» Record extracts:

[Start of Attachment]

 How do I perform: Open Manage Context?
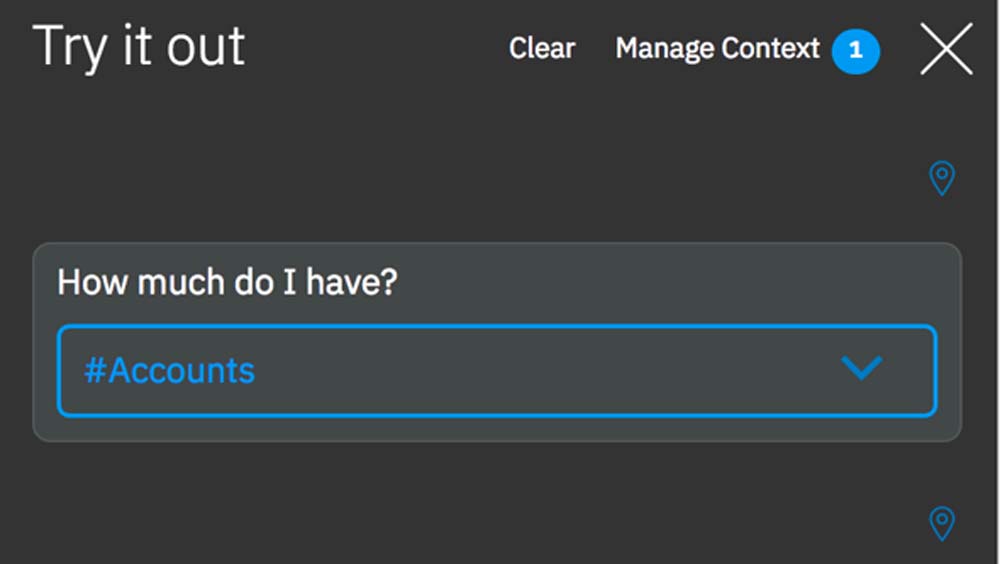(717, 48)
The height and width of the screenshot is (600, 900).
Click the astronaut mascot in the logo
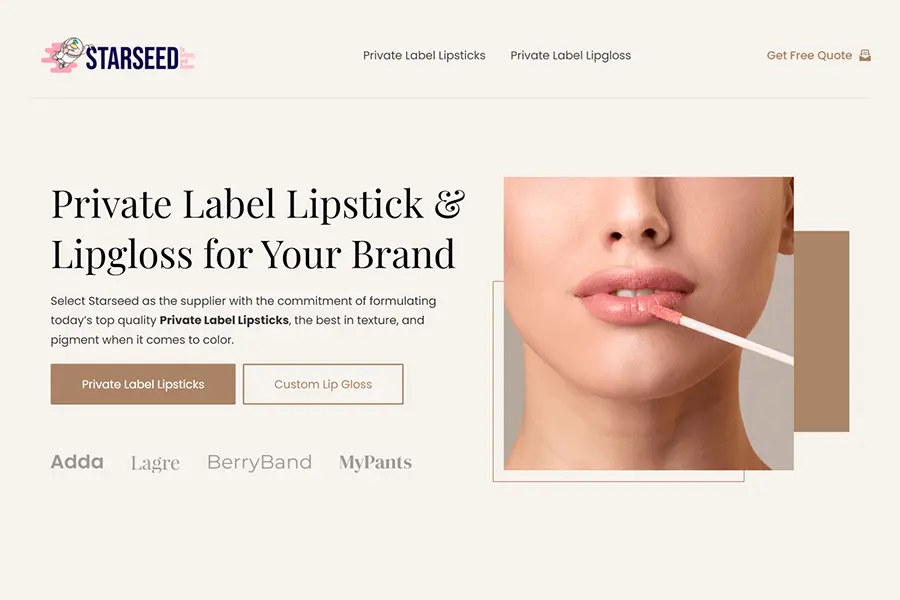71,52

[End of Attachment]

» Work required: Transcribe all the lines above exactly, apart from the pictures.

» Your response:
 How do I perform: Open Manage Context?
(717, 48)
The height and width of the screenshot is (600, 900).
Click the astronaut mascot in the logo
71,52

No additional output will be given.